Time is a constant factor in all of our lives. It is perpetually evolving, whether we are reflecting on the past, unfolding in the present or moving forward into the future. However, every person experiences and understands time differently. Every day we explore time through movement, routine, interaction and observation. Our capacity to record and represent the past through technology has changed the way we view our histories, and has changed the way we experience the present.
Throughout this unit students will be introduced to the ways contemporary artists address time in their work. Contemporary artists play with the nature of time through many art forms; some through process art, time-based work, and performance art. Artists explore the structure of time through ideas of speed, movement, rhythm, routine, emotion, and communication. Artists working in time-based media, such as William Kentridge, have tools at their disposal to alter the structure of time. Other artists, including On Kawara, record the structure of time through the static arts of painting and still photography. Students will be asked to reflect on how contemporary artists are choosing to deal with time by representing it visually as well as using time as a physical medium in their work. Projects, investigations and other activities included in this unit offer students an opportunity to think critically about how they experience time in their own lives and to represent their own ideas about time through various time-based media.
Week 1: Creating Community - Exquisite Corpse and brainstorming activities about “time”
Students will explore the concepts of how we think about time, how we feel about time and how we physically experience time by engaging in an Exquisite Corpse exercise.
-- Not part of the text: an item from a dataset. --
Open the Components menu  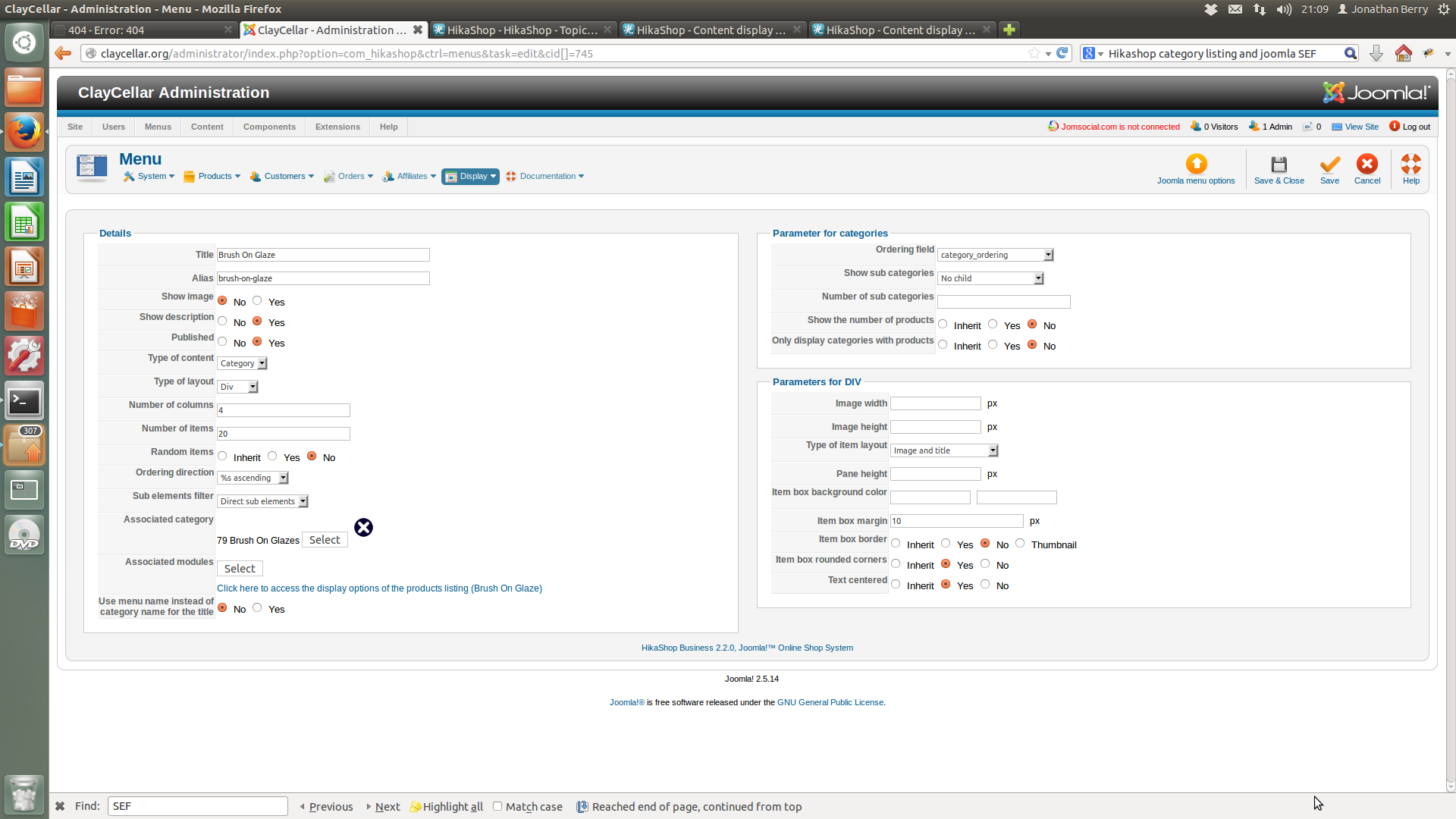(x=269, y=127)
Students will also begin to answer some of the questions that will drive the overall unit by examining the work of contemporary artists such as Christian Marclay, Vito Acconci, and Felix Gonzalez-Torres.
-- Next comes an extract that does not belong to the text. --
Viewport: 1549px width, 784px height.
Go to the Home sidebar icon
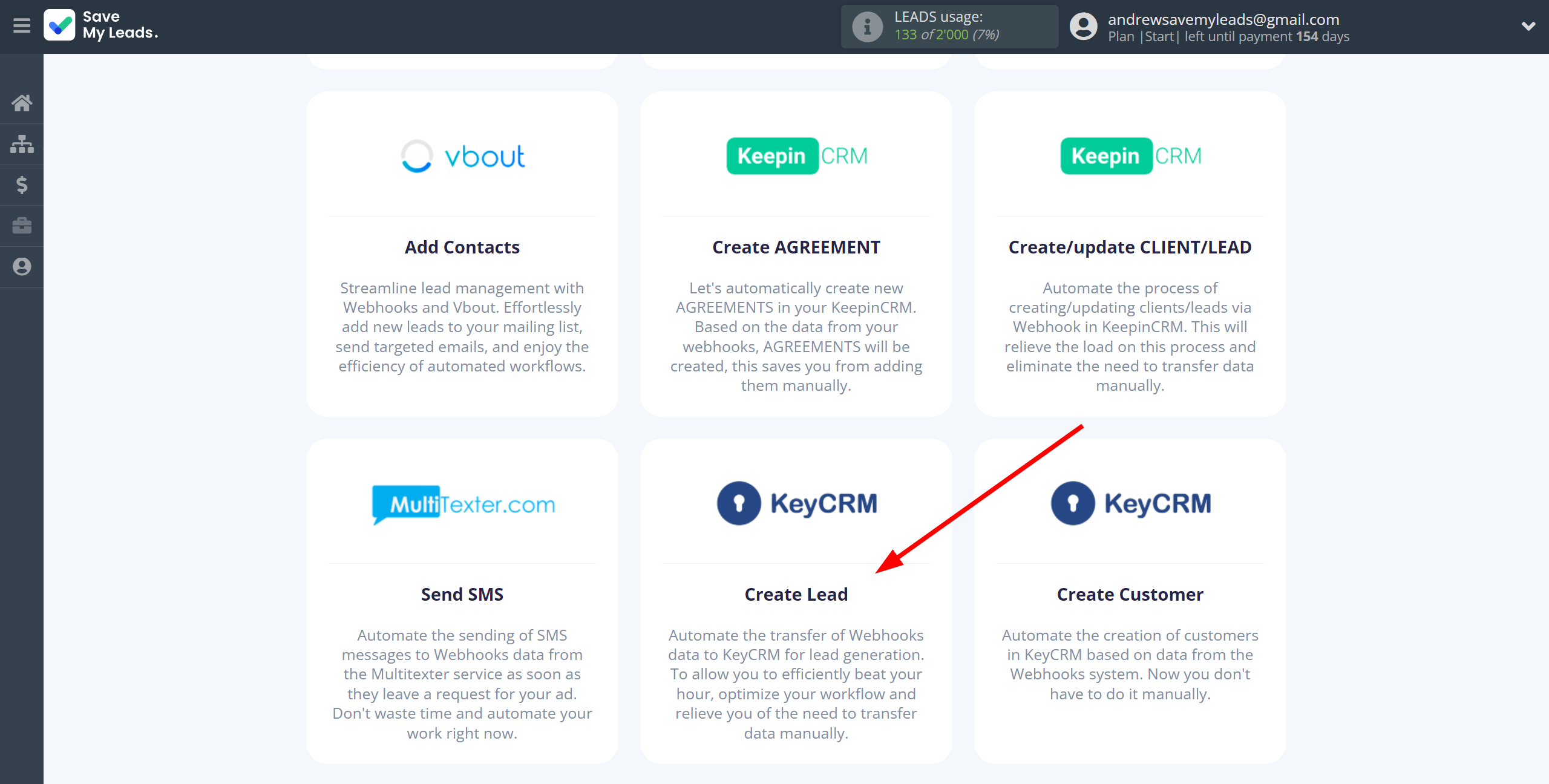[x=22, y=103]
Week 2: Blind Contour and Camera-less Films
Students will explore how time can be represented through the medium of film. Students will explore abstract, camera-less films that blur the line between time and reality by artists such as Stan Brakhage, Norman McClaren, and Len Lye. Students will also use contour drawing to explore the concept of time as they draw a constantly changing object.
Week 3: Painting with Light
Painting with light is a photographic technique that literally illuminates the physical processes that create a photograph. In addition to learning a new drawing technique using a digital camera, students will utilize drawing techniques covered during previous weeks to create images that are both static and dynamic.
Week 4: Cyanotypes and Rube Goldberg Machines
Students will review the process and history of cyanotype photography followed by a brief discussion on how time was first measured and the relationship between light, time and the photographic process. Students will illustrate one idea that interests them as a potential study for their final work. They will create a cyanotype from this idea.
Week 5: Performance Art - Marina Abramović and Oliver Herring’s TASK
In this lesson, students will be introduced to performance art as a means to explore the ways in which artists embody time. Students will be asked to consider how contemporary artists, specifically performance artists, have embodied the concept of time as a literal medium for artistic expression. Students will experiment with and engage in performative experiences inspired by contemporary artists Marina Abramović and Oliver Herring.
Weeks 6 - 9: Studio Sessions - Final projects and exhibition
As a summation of all the concepts and ideas taught in the previous five weeks, the last three weeks are completely devoted to the creation of the final art project. The students’ final piece can take the form of any medium (sculpture, drawing, video, photo, performance, etc.), but must In some way, relate and express a student’s personal reactions to the essential questions that have been driving the unit.